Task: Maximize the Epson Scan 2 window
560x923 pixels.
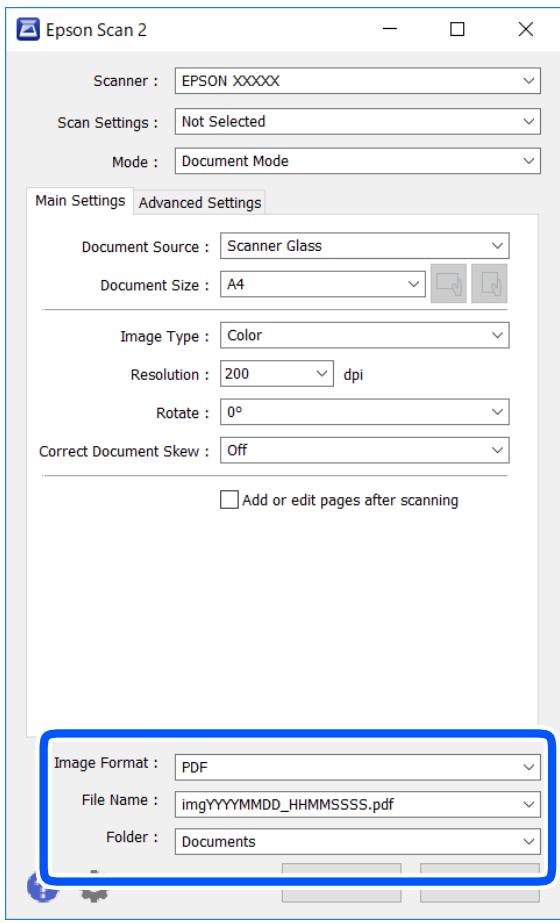Action: [x=457, y=29]
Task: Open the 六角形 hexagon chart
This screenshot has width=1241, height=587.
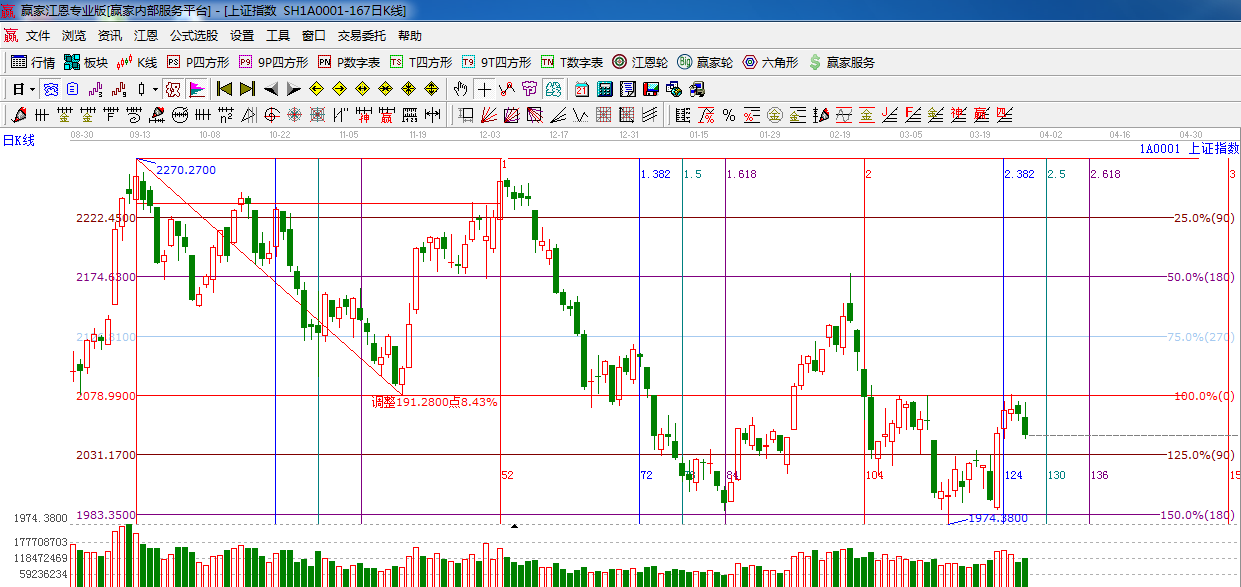Action: click(770, 62)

**Assignment**
Leave every picture out and return exactly the lines from the one holding "Task: Open the 六角形 hexagon chart" through the end of the records above, both ends included, and nothing more.

**Task solution**
Task: Open the 六角形 hexagon chart
This screenshot has width=1241, height=587.
Action: click(770, 62)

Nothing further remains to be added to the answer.